Is it really Monday morning again? Already? Damn.

I had a good weekend though. I have to say I was very surprised at the comment I received from somebody named Haz on my last entry. It kills me that people can read what you write and take it so differently than how it was meant. You know? I mean I made that entry because I felt I needed to express that I felt bad for not taking my civic duty as responsibly as I should have, and that I wanted to change that. Then I get someone who chastises me for it....like I'm ten or something. But whatever. I thank the other folks who stood up for me. You guys are great.
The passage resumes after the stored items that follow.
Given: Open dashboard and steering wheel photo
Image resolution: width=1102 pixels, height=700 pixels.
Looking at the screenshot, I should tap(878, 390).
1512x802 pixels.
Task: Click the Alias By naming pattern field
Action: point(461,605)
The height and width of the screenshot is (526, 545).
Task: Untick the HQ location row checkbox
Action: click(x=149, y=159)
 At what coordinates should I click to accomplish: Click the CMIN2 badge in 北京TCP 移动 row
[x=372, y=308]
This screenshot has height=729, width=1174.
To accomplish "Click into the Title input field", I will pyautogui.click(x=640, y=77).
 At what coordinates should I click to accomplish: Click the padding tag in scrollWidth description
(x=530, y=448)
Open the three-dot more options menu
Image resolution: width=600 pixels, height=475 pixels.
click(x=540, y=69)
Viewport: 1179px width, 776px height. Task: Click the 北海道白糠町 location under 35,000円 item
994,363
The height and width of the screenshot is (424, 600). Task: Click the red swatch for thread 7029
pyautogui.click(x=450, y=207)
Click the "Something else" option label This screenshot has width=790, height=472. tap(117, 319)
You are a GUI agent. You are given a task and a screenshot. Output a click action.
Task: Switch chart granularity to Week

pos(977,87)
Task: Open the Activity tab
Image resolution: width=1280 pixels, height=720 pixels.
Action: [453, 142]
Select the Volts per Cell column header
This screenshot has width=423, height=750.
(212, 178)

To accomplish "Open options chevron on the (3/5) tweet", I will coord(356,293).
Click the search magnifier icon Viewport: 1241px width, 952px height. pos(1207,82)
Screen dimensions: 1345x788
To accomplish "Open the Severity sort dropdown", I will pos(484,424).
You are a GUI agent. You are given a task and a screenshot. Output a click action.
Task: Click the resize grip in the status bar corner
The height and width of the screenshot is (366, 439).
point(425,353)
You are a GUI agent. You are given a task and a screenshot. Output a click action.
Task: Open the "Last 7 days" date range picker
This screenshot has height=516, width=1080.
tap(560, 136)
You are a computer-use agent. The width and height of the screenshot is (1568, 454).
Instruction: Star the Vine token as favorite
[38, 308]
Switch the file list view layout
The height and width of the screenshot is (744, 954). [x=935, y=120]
So MyLove and I had a great weekend again. We had a bit of a tiff in the middle of sex though. I'd been horny, and I hadn't gotten any sex from her in a few weeks. So, I was deterimined to get some Saturday night. I started out by giving her a full body massage. Which she seemed to thouroughly enjoy. But that was as far as I could go because it was her time of the month. So then she started to make love to me. And it was great. It felt wonderful, but the problem was it ended way too fast. So I told her I was still feeling horny, but she was tired, so I told her I'd continue myself, but she didn't like that idea. So she went ahead and "got me off" again. But it felt like she just wasn't into it. When I mentioned it to her, she thought that I was critiquing her, but that wasn't it. I just felt like she wasn't really in the mood, but did it for me, just to please me anyway. I guess I was feeling guilty for that, and somewhat hurt that she didn't want to have sex with me, and it seemed that she hadn't wanted to lately either. I realize it's my own insecurities playing into it, but that is just how I felt.

MyLove explained that sometimes she likes to just close her eyes and think about the sex. And that totally makes sense. I just get scared when things change between us, because in the past those changes have meant that something was going on with her that usually wasn't a good thing for us. But I have to stop thinking that way. The fact that we talked it out, without getting angry, and I still got some good sex, is a good thing.

The only problem with her and I having such wonderful weekends together is that Sunday when she goes home, it hurts. So yesterday I focused those feelings into a cleaning frenzy. Now my house and my room are spotless! But I also have some mighty sore muscles.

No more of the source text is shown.